[DATA RECORDS]:
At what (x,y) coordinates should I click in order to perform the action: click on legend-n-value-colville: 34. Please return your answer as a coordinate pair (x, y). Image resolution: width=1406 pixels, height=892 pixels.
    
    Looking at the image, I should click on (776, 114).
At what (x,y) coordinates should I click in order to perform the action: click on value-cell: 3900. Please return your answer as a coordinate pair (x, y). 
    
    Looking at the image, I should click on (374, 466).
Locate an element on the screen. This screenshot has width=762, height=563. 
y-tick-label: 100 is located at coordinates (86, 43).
--
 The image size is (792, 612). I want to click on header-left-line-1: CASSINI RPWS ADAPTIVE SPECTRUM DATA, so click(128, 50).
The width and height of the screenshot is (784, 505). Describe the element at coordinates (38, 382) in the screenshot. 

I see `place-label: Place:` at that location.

[WHAT YOU HAVE TO DO]: Copy out, word for word, everything from the line containing "Locate an element" down to the line containing "y-tick-label: 100 is", both of those lines included.

[EXERCISE ANSWER]:
Locate an element on the screen. This screenshot has width=762, height=563. 
y-tick-label: 100 is located at coordinates (86, 43).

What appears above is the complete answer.